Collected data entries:
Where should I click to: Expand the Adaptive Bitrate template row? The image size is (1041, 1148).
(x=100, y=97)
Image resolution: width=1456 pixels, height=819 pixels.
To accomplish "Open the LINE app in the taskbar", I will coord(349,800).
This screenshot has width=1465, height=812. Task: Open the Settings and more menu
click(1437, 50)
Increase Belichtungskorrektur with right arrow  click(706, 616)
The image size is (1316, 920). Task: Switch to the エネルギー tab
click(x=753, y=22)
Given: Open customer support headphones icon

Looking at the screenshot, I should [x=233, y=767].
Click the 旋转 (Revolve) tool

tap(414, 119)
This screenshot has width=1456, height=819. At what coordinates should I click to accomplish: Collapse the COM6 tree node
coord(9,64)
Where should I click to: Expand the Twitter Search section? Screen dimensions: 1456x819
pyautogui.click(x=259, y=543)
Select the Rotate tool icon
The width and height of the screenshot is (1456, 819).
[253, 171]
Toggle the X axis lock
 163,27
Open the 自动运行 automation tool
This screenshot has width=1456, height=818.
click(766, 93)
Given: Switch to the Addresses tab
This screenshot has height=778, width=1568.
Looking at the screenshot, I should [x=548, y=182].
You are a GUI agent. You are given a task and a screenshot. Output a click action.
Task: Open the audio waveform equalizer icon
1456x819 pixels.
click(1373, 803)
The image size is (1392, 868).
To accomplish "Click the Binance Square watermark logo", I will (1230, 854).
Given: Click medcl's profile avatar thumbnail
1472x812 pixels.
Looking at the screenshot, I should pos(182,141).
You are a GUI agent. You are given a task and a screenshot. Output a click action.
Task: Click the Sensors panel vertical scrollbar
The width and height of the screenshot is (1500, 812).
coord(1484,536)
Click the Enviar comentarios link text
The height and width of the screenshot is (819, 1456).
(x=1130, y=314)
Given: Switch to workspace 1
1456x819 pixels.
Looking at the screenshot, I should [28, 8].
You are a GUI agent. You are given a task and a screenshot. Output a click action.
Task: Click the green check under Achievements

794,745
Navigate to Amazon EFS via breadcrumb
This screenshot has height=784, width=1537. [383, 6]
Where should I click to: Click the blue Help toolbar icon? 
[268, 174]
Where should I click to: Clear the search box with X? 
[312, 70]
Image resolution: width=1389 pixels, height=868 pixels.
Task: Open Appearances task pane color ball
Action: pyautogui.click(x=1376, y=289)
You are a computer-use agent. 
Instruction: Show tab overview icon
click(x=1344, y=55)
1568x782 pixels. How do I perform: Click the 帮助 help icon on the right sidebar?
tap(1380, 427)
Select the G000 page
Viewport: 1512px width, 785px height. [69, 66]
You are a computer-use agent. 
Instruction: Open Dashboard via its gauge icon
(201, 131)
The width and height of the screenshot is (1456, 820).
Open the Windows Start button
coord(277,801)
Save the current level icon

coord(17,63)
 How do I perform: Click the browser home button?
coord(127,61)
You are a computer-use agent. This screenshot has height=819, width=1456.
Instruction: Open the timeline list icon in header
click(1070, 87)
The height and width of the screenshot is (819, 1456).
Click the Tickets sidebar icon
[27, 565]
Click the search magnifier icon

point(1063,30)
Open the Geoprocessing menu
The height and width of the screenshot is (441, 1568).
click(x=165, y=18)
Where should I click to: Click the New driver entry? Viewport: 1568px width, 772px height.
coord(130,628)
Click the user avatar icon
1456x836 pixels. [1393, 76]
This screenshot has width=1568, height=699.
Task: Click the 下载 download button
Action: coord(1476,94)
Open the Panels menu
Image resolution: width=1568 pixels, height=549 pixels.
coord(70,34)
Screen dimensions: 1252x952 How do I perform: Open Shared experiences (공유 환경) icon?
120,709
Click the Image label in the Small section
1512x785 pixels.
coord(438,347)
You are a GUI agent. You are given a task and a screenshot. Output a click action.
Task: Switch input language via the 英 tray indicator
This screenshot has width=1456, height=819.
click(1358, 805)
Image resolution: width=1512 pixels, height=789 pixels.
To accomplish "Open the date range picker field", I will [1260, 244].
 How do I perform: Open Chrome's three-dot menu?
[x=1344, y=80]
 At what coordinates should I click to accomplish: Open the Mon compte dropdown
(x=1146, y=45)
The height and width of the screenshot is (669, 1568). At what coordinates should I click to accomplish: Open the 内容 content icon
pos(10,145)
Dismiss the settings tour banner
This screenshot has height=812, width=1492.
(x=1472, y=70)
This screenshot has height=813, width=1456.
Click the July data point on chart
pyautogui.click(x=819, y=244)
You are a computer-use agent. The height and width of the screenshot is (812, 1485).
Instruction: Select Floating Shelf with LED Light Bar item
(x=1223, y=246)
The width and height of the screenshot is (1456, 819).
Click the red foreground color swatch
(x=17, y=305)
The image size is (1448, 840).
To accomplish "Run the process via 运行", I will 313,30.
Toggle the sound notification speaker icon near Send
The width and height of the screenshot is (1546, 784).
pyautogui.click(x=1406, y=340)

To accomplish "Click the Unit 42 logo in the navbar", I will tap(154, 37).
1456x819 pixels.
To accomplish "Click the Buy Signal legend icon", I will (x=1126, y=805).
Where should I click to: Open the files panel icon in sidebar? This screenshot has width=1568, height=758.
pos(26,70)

AIM OF THE TASK:
What lines in the data above contain the word "will"? Show them all.

OUTPUT OF THE EXERCISE:
To accomplish "Open the LINE app in the taskbar", I will coord(349,800).
To accomplish "Click the Binance Square watermark logo", I will (1230, 854).
To accomplish "Open the date range picker field", I will [1260, 244].
To accomplish "Run the process via 运行", I will 313,30.
To accomplish "Click the Unit 42 logo in the navbar", I will tap(154, 37).
To accomplish "Click the Buy Signal legend icon", I will (x=1126, y=805).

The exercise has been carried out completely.